The premise is simple: Korede’s sister is a serial killer. But now she’s turned her attention to the man Korede’s in love with. Does Korede turn her in to save the man? Or does she stick by her sister?

“Three, and they label you a serial killer.”

I loved Korede from page one. She’s dry with a dark sense of humour and no-nonsense attitude. There’s no floweriness to her language or her character – she says what she needs to say; she does what she needs to do. And it works so well.

However, I didn’t like Ayoola or Tade: the two people Korede must choose between. I thought they were both self-centered and annoying. So instead of worrying about who would live or die or go to jail, I was more concerned about how Korede would get through without being imprisoned or getting hurt – which maybe was the point. I’d love to hear what other people thought about them?
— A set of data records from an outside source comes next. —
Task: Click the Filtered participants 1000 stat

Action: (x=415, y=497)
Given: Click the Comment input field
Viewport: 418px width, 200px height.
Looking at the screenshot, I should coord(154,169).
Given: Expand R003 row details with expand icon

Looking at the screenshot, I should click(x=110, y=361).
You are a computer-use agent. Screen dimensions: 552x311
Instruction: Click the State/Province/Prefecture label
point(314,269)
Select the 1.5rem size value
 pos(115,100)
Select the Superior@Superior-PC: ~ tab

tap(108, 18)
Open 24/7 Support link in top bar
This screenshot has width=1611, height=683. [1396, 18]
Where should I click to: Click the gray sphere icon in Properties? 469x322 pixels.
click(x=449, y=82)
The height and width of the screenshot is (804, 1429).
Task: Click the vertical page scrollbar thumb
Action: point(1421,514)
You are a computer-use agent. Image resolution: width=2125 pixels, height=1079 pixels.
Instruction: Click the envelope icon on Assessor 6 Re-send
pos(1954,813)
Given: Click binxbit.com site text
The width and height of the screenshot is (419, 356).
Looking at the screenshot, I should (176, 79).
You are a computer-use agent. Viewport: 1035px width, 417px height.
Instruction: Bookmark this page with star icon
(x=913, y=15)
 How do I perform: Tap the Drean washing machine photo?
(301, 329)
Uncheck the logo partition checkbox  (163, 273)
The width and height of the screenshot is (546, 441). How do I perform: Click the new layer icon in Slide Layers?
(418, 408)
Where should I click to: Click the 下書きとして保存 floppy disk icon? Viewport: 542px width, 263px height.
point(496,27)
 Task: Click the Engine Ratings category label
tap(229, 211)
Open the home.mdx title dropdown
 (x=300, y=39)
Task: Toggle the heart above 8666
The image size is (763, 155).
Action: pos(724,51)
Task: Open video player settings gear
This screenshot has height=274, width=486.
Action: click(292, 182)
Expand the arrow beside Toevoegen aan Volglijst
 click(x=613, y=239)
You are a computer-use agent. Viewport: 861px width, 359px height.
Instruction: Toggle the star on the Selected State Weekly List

Despite the title and the plot, I wouldn’t put this down as a thriller. It’s a novel that explores familial relationships, not one that chases after thrills and twists. Some parts felt a little rushed – like the ending – but the chapters exploring the relationship between Korede and her family, especially her father, were poignant and memorable.

The themes in ‘My Sister’ are bold. Braithwaite doesn’t hold back in her criticism of men: as Ayoola points out to Korede, “He isn’t deep. All he wants is a pretty face. That’s all they ever want.” Likewise, the relationship between sisters is held under a microscope: how far can Ayoola push Korede before she turns against her?

I enjoyed ‘My Sister’: it was a quick, well-written read that required little heavy thinking. I’m not sure I’d say it’s the same calibre as other Booker longlists like Bernadine Evaristo’s lyrical fusion fiction and Elif Shafak’s atmospheric Istanbul. But for a debut novel, it’s impressive and sure to help you out of any reading slump.

Read this when your brain needs a break: when you want an author to take you through the story with little effort on your own part.